TASK DESCRIPTION:
Output the line containing "Click the Item in Index value field" and each line after it through the end of the data, exactly as written, with pictures left out.

Source records:
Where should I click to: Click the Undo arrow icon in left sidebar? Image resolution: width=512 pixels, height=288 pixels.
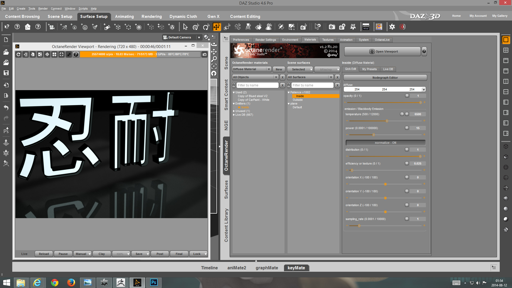point(6,108)
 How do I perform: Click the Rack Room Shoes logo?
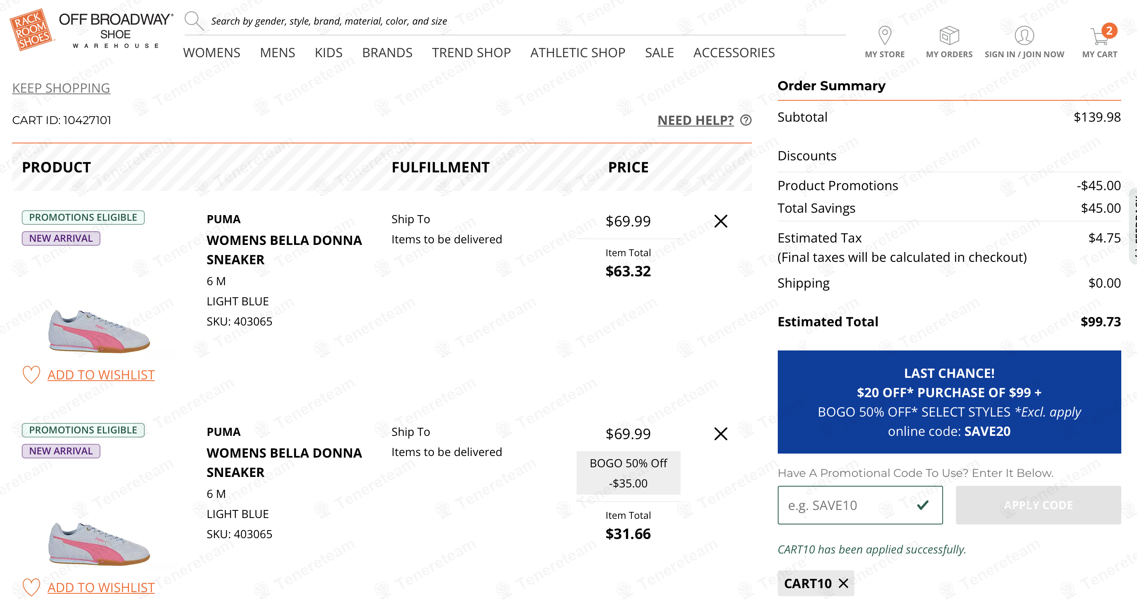click(31, 30)
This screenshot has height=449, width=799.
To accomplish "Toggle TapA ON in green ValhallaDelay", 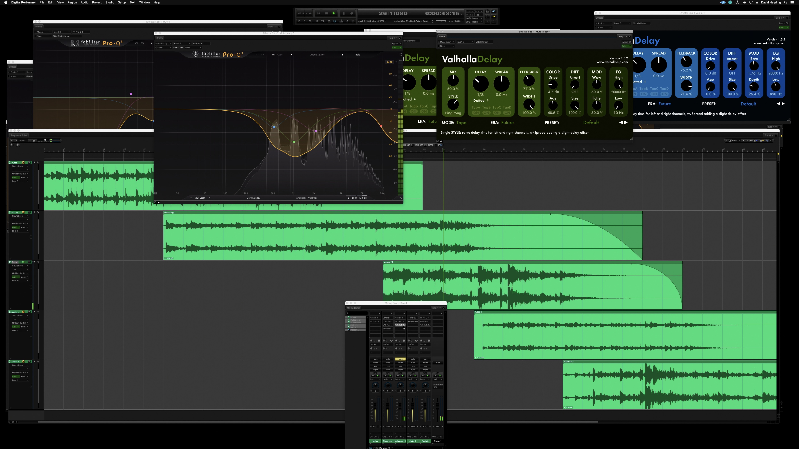I will [476, 113].
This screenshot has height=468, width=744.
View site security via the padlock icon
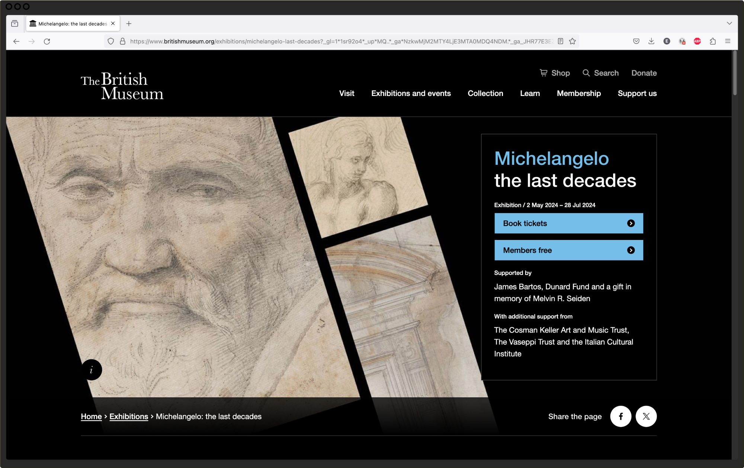122,41
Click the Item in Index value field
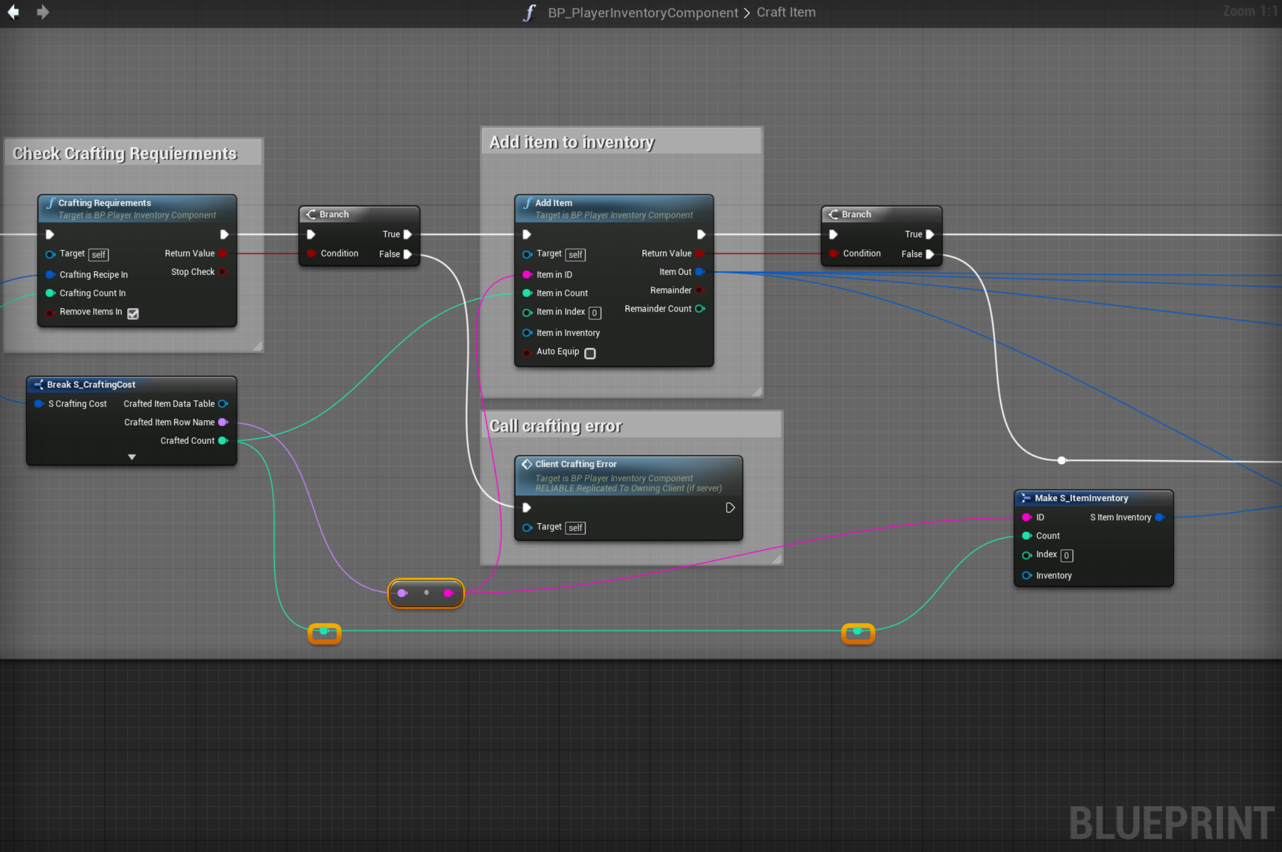The height and width of the screenshot is (852, 1282). (x=594, y=313)
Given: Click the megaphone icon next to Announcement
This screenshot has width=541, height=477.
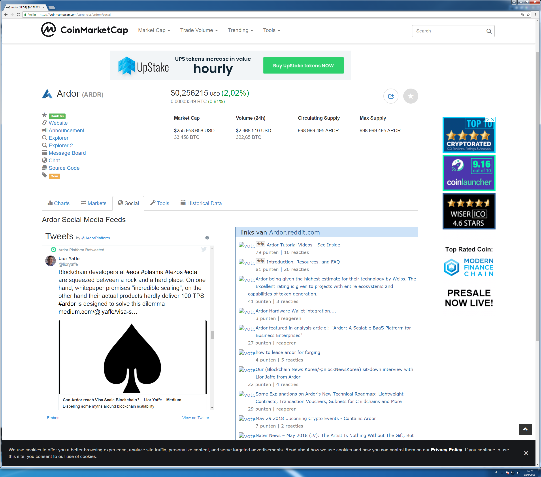Looking at the screenshot, I should (44, 130).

THE COMPLETED TASK:
Click the Item in Index value field
The height and width of the screenshot is (852, 1282). (x=594, y=313)
Given: Click the megaphone icon next to Announcement
This screenshot has width=541, height=477.
Looking at the screenshot, I should (44, 130).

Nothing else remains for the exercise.